In November 2022, Ryan Shorthouse announced that he would stand down as Director of Bright Blue and step up to chair the organisation, criticizing the Conservative government for having "failed millennials" and citing disagreements over housebuilding policies and soaring childcare costs.

==Centre Write==
Centre Write is a British online newspaper published and edited by the think tank Bright Blue. It publishes a spectrum of centre-left, centrist, and right of centre authors. Its focus is on providing a platform for up-and-coming writers to write political opinion pieces.

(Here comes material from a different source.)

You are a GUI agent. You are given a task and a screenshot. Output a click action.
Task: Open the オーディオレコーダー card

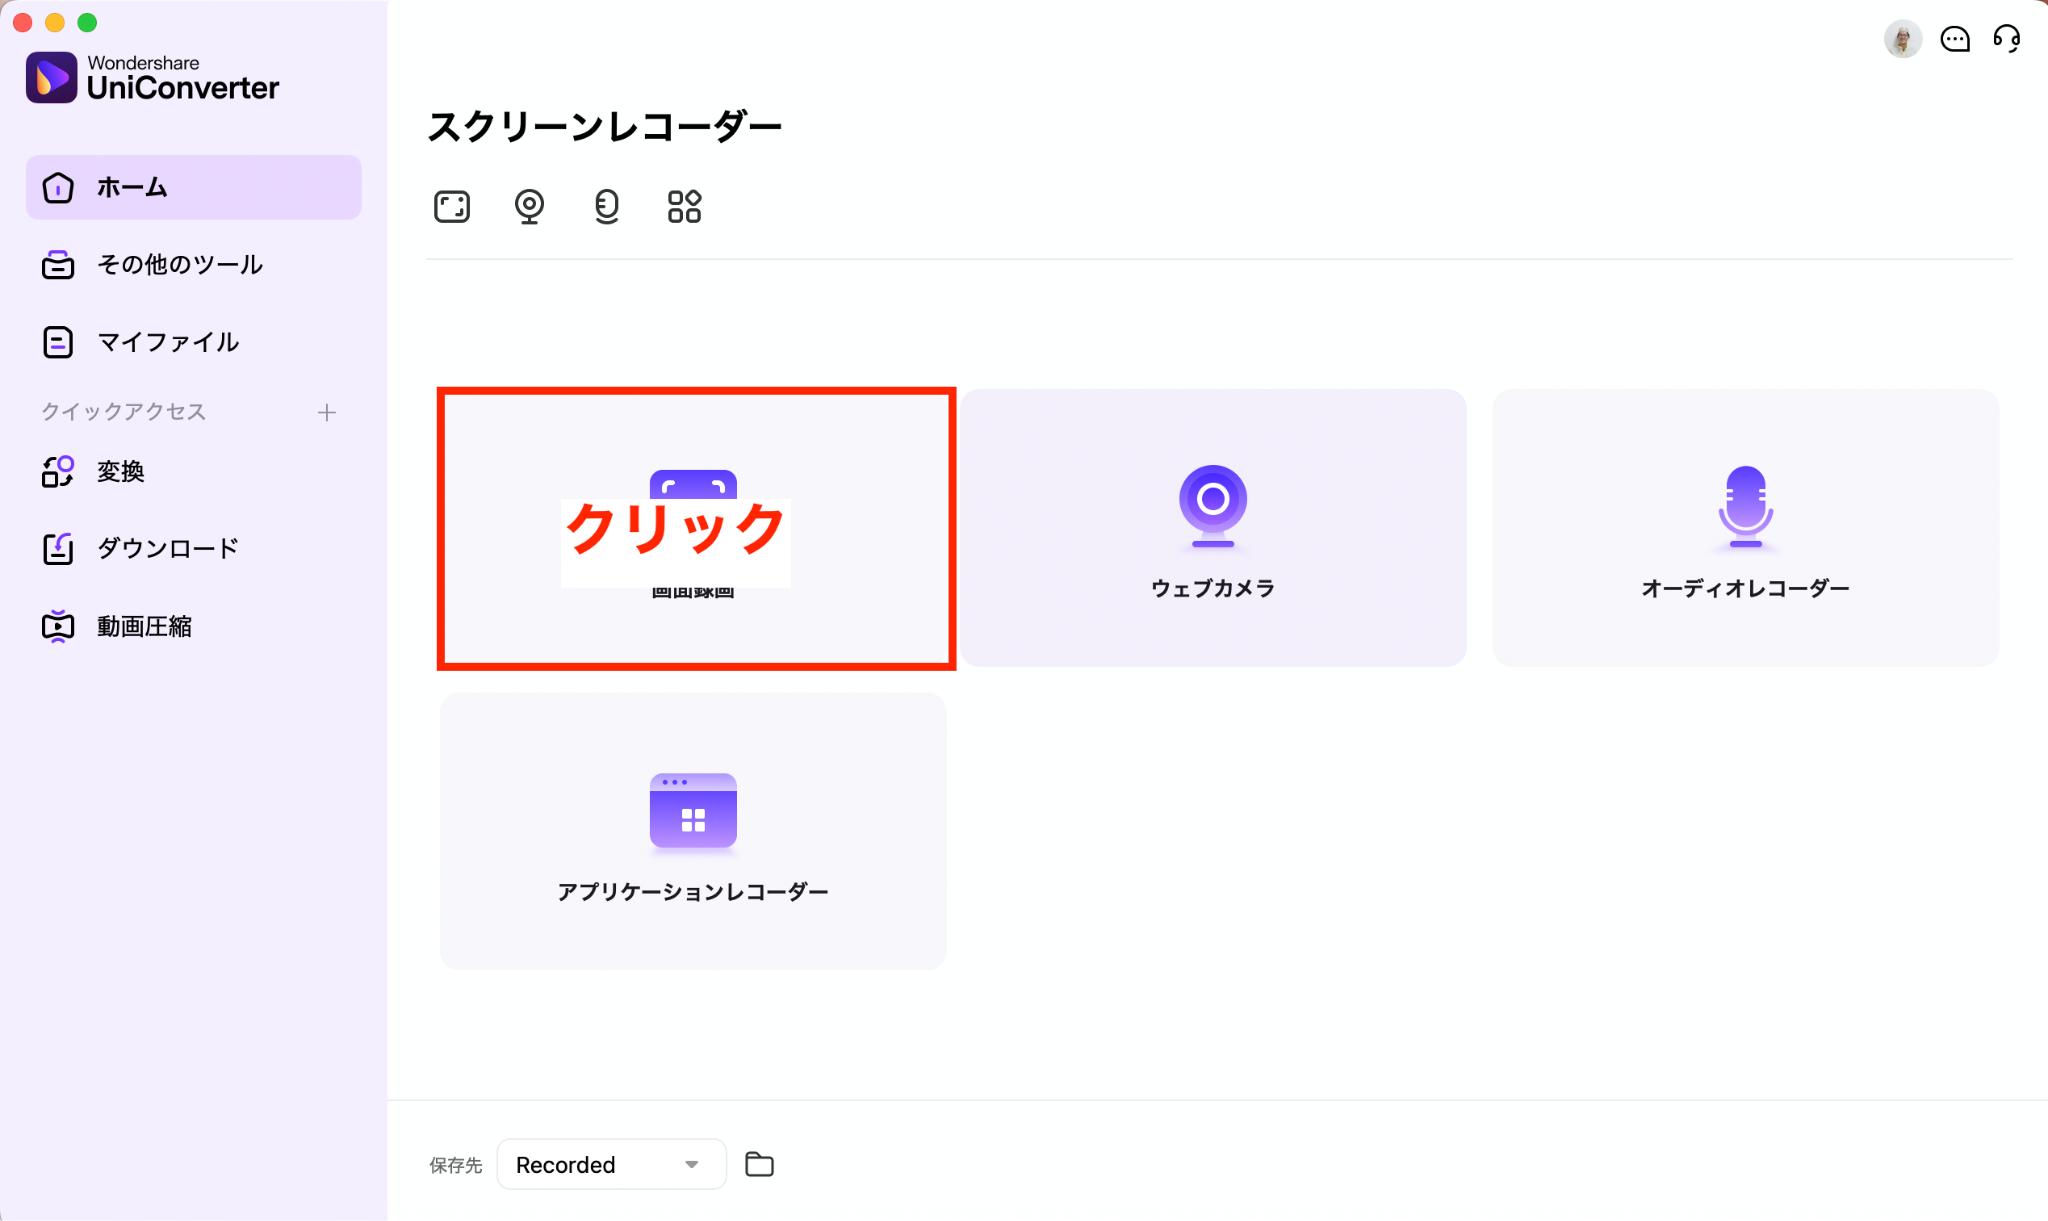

The newspaper re-launched in October 2025 with an interview with Mel Stride.

In the past, its printed magazine has featured contributors such as Tim Yeo, Ben Goldsmith, Suella Braverman, Priti Patel, Frances O'Grady, Chris Grayling, John Hayes, Madeleine Sumption, Paul Blomfield, Vernon Bogdanor, John Curtice, Philippe Legrain, David Blanchflower, Matt Hancock, Vicky Ford, Alan Mak, Nigel Huddleston, Steve Hilton, Paul Goodman, Ed Vaizey, Flick Drummond, Angus Maude, Justine Greening, Nicky Morgan, Douglas Carswell, Jacob Rees-Mogg, Michael Heseltine, Damian Collins, Tracey Crouch, Sam Gyimah, Tim Loughton, Roger Scruton, Nick Gibb, Kwasi Kwarteng, Dehenna Davison, Neil O'Brien, Ben Houchen, Michael Kenny, Rory Stewart, Jesse Norman, Peter Hitchens, Victoria Atkins, Susan Hall, Alicia Kearns, Matt Warman, Tobias Ellwood, Grant Shapps, and Ed Davey, amongst others.

== Bright Blue Europe ==
In 2026, a subsidiary of Bright Blue was established in continental Europe with the self-proclaimed commitment to '[bring] the same commitment to non-partisan, centre-right policy to the European stage.' It is currently based in Warsaw, Poland.